• **Source extract**:
--- begin ---
Snowbear, thank you for the C&C. My most common error is to miss the little things but in this case her beauty mark is part of her and I was hesitant to remove it. These images are for her (and the make-up artist) as much as they are for me. 



JFC said:


> All in man.. bring 'em out... lol .  U need assistance bringin' the bags, etc or whatever.... ??  i'll join then.  Love to all things related wif beauty.
> btw for the model : Model : Erica Alexandra, where u put the lighting?  in lower left or right ? or none used?   since i saw in the photo looks like shade area there.



No lighting other than a reflector 

Here she is again!

Model : Erica Alexandra
MUA: Cali Nguyen




_POR1743 by WSG Photography, on Flickr


----------



## snowbear (Jul 31, 2012)

As with anything, if the customer wants something a certain way, so be it!  A wonderful job, from an amateur's viewpoint.


----------



## cgipson1 (Jul 31, 2012)
--- end ---
• **Raw data**:
--- begin ---
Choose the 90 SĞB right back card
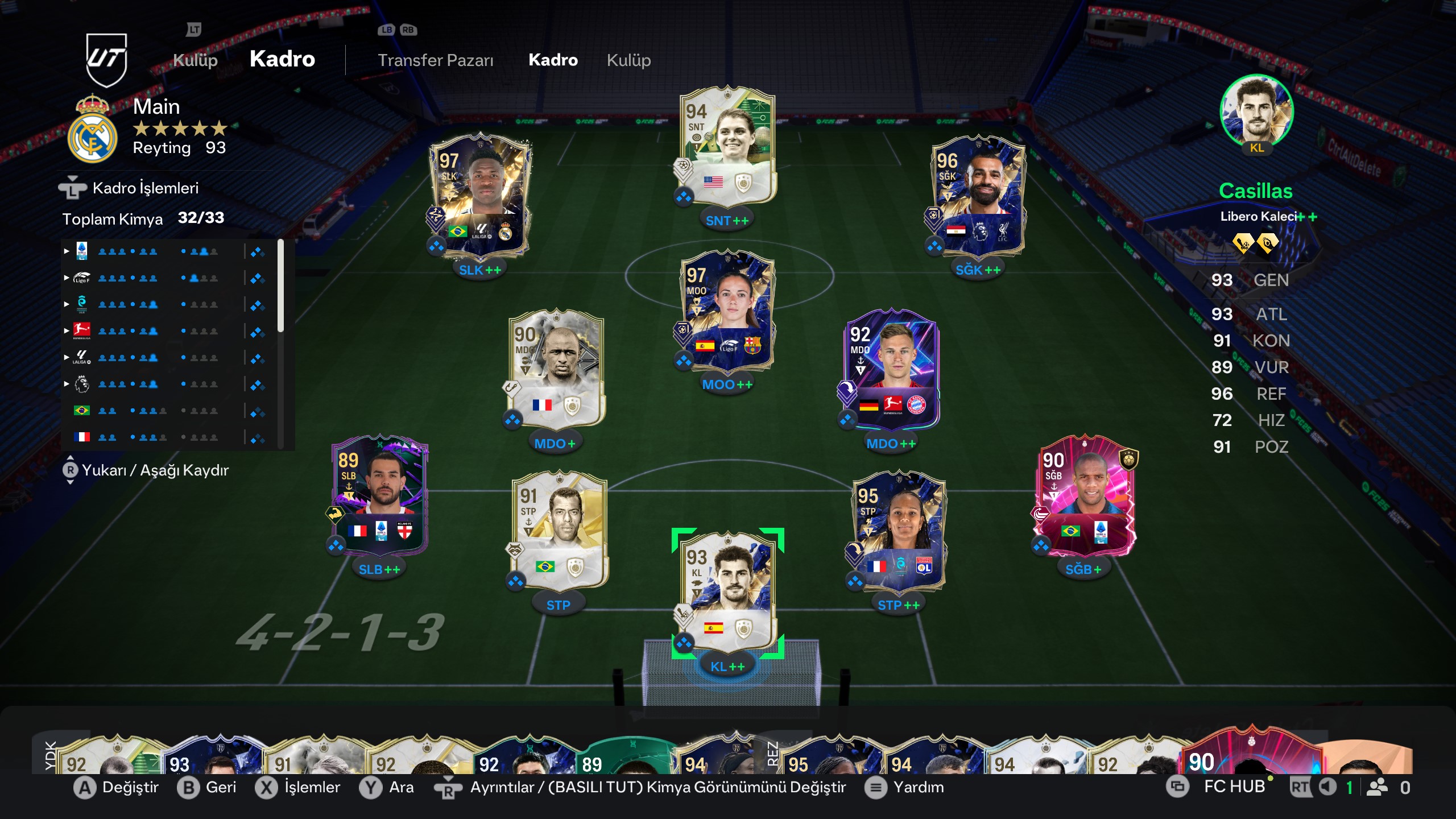Viewport: 1456px width, 819px height. (x=1083, y=496)
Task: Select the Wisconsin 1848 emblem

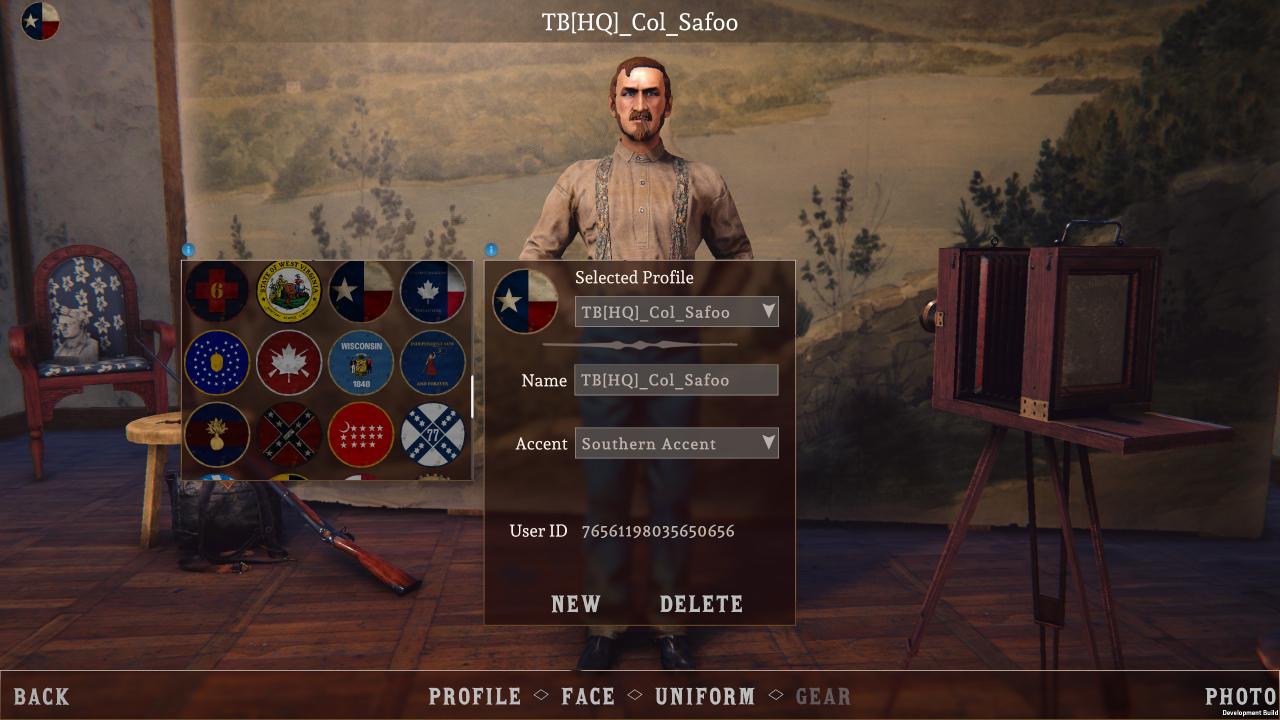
--- end ---
• **Work to do**:
A – In the forum thread, what lighting was used for the shots of the model?
B – Please translate this sentence from the forum thread into Spanish: "As with anything, if the customer wants something a certain way, so be it!"

• **Completed exercise**:
A – No lighting other than a reflector.

B – Como con todo, si el cliente quiere algo de cierta manera, ¡que así sea!